-- Opening Marker --
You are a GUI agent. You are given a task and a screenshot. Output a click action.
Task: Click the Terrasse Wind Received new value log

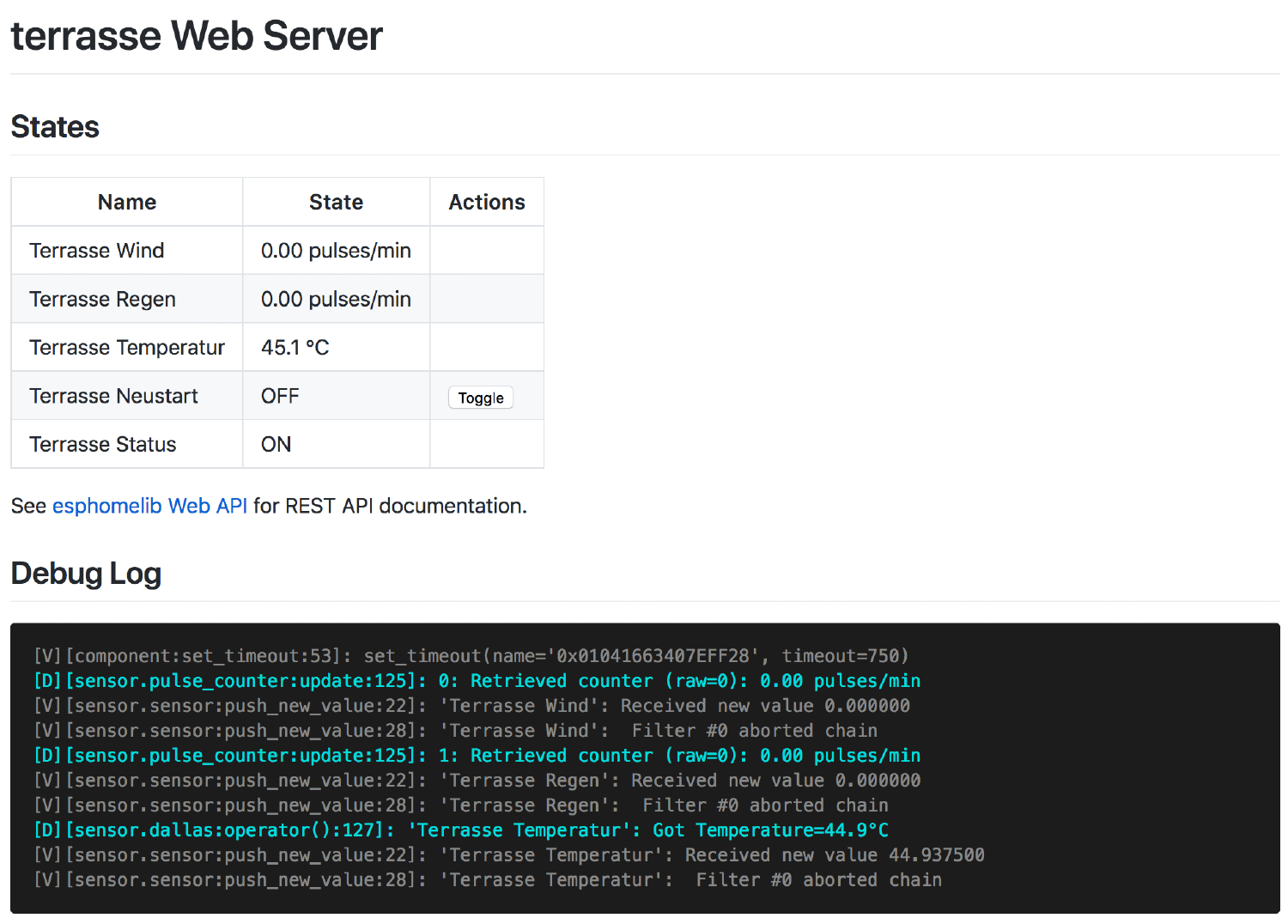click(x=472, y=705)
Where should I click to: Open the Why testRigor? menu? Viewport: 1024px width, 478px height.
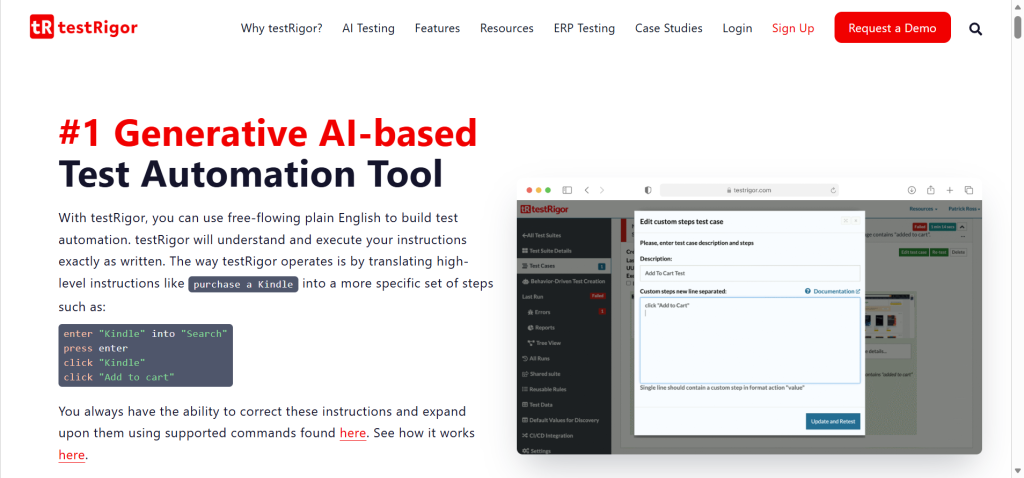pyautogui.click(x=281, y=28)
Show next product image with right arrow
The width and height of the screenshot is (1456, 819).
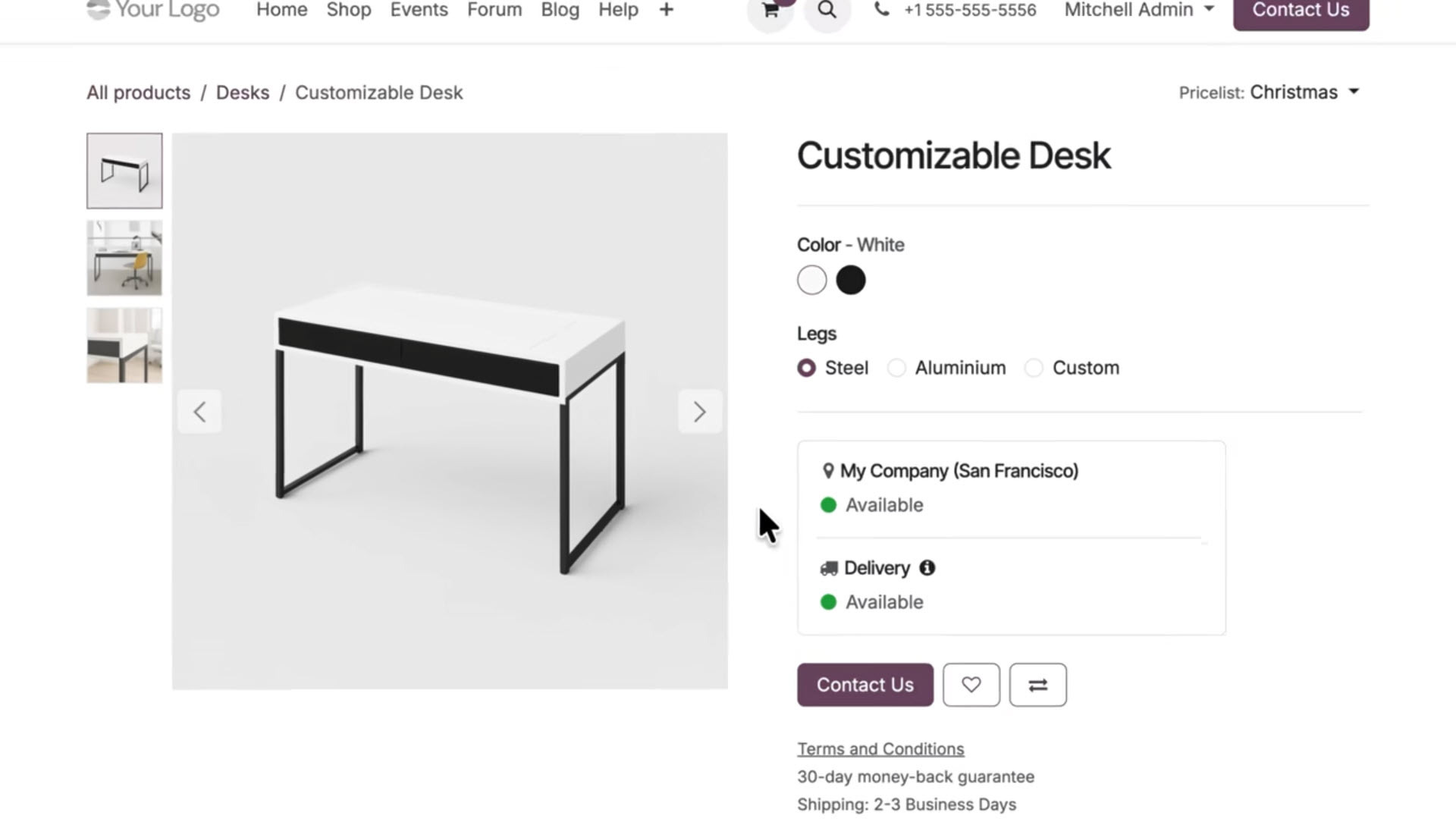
-- Closing Marker --
-- Opening Marker --
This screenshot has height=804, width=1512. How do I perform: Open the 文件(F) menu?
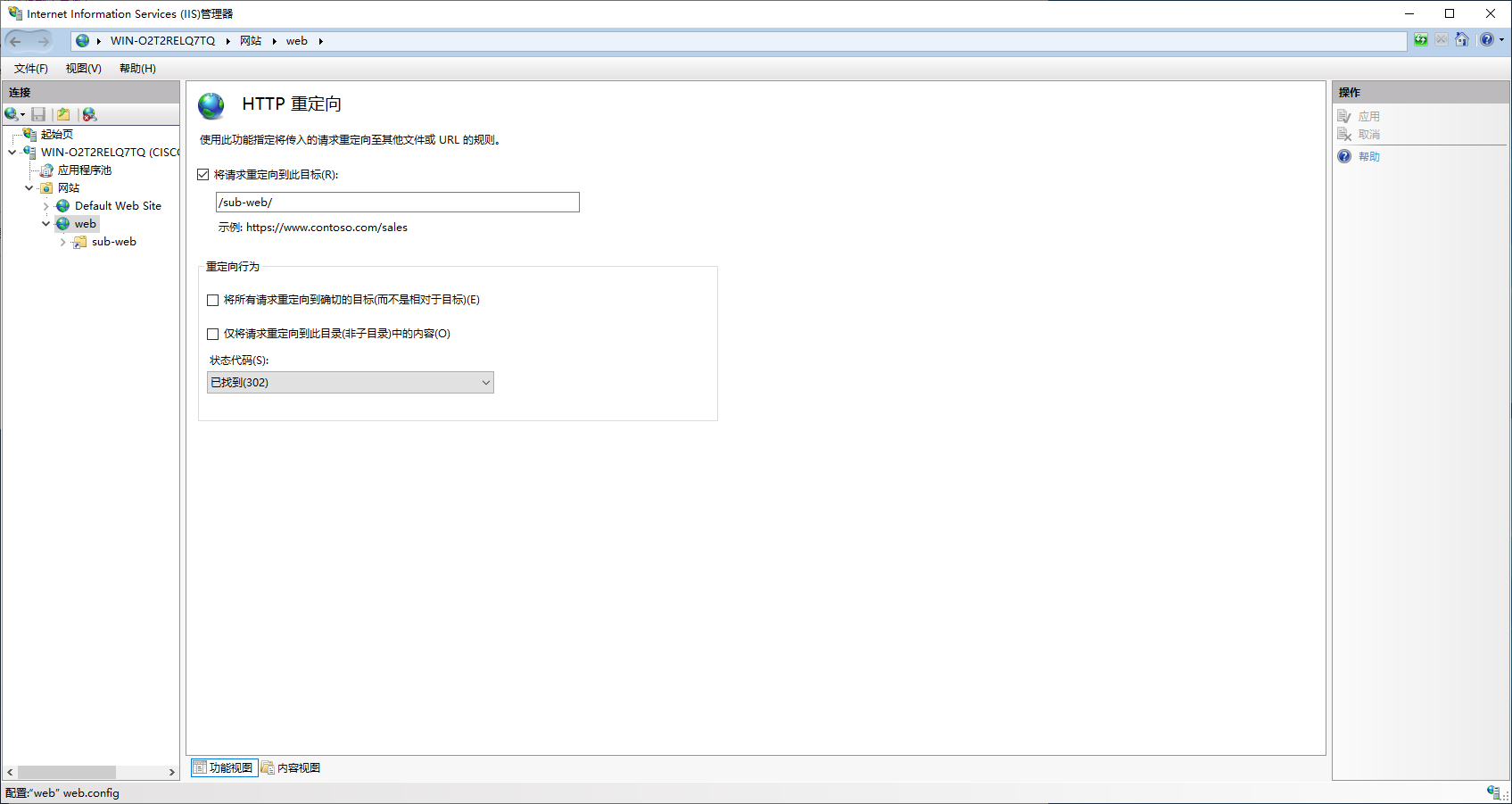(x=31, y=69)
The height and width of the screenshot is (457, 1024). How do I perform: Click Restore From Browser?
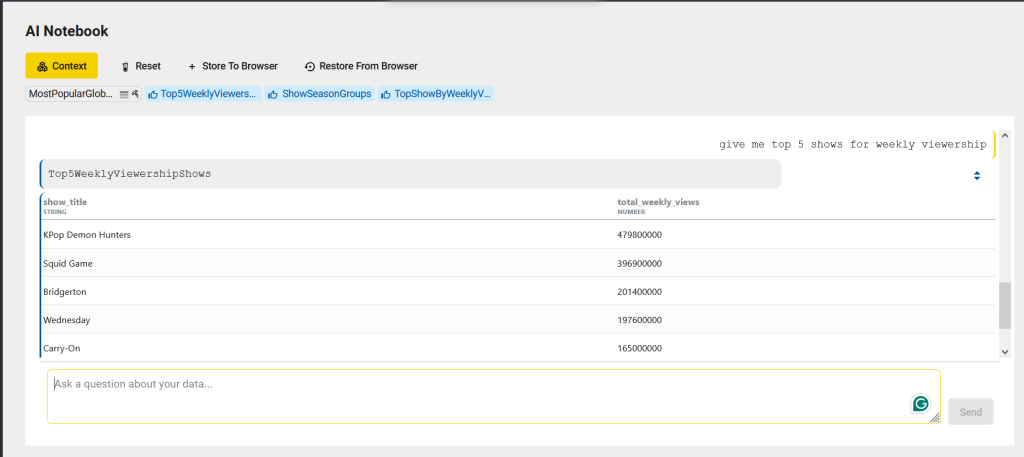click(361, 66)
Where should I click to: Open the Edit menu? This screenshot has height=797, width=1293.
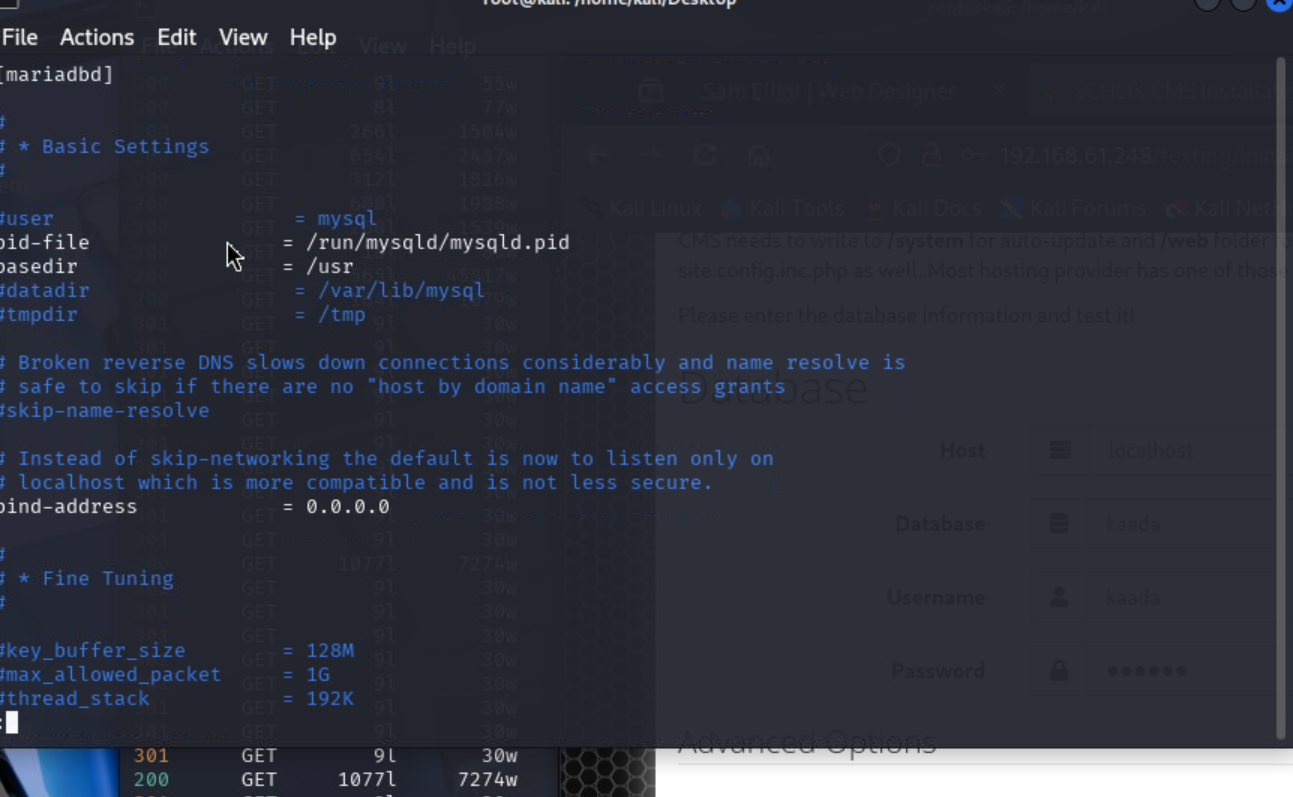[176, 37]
-- Closing Marker --
-- Opening Marker --
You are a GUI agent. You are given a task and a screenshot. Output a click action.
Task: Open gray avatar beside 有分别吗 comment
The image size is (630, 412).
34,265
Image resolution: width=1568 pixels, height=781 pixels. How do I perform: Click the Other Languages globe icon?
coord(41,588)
-- Closing Marker --
◆ **About this exercise**
Your answer must be everything above from the line with "Where should I click to: Open the Why" down to the line with "The width and", word for word, and no pictures.

◆ **Exercise answer**
Where should I click to: Open the Why testRigor? menu? Viewport: 1024px width, 478px height.
pyautogui.click(x=281, y=28)
Show next product image with right arrow
The width and height of the screenshot is (1456, 819).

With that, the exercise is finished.